В тонкую натуру грубой необъятной капитанши он не верил. А может быть, просто ревновал отца, который после матери выбрал себе вот это. Ясно, что женщины у него были и раньше, и немало, но ненадолго и ничего всерьез, а тут вдруг Гастаки. Луиджи чувствовал, что на обычном времяпровождении с ней отец не остановится, и Фоккио почти тут же и убедил его в этом, удивив следующими своими словами просто невероятно.
— Мы угоним «Морскую Пантеру», — сказал отец, — то есть, сделаем вид, что угоним, чтобы так думали дамы. Зоя в этой битве проиграла все. Для нее закончилась жизнь, такая, как ей нравилась. Вернуться к брату, который заплатит за нее деньги — это позор, крах всего, кроме того, он будет попрекать ее, и о море ей придется забыть.

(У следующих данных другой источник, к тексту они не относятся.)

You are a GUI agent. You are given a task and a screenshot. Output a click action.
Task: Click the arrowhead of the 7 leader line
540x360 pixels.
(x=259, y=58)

А Зоя любит море, по-настоящему. Суша и присмотр недовольного родственника будет для нее как клетка с надзирателем. Так что я ему сам доплачу, если будет надо, чтобы отстал от сестры. Твоей Поликсене морская прогулка тоже будет полезна. Мы увезем их далеко отсюда, а там будь что будет…
Взгляд Фоккио стал мечтательным, и Луиджи подумал, что до сих пор очень плохо знал своего отца.
Фоккио неожиданно удалось все устроить. Увольнительные после одержанной победы дали ему и Луиджи без каких-либо проблем. «Морская пантера» была трофеем и считалась собственностью урготского флота, но и ее им отдали. Как оказалось, это Рокэ Алва сделал такой прощальный подарок обоим Джильди, но уехал он раньше, чем Луиджи успел его поблагодарить. Брат Гастаки слишком медлил с выкупом, и Фоккио сам сумел договориться о цене за обеих пленниц, чтобы их отпустили. Все было оговорено, «Пантере» не должны были препятствовать, а Зое старый морской волк рассказывал про готовящийся побег, и она, кажется, верила.
Наконец, нужный момент настал. Фоккио «тайком» провел на корабль несколько моряков, которые должны были помогать увести его от берега. Ночной ветер наполнил паруса «Пантеры», и она легко заскользила вперед, оставляя за собой Фельп.
— Мы плывем, — прошептала Поликсена, открывая глаза.
Луиджи, который сидел рядом с ней, легонько сжал пальцы девушки, с волнением и радостью вслушиваясь в ее первые за долгое время осознанные слова.
— Плывем, — негромко подтвердил он, — теперь вы и адмирал Гастаки будете свободны.
— Плен, — вспомнила Поликсена, — мы были в плену, я ранена… Где мой адмирал? — тут же с тревогой спросила она.
— Спит в соседней каюте, — поспешил успокоить ее Луиджи.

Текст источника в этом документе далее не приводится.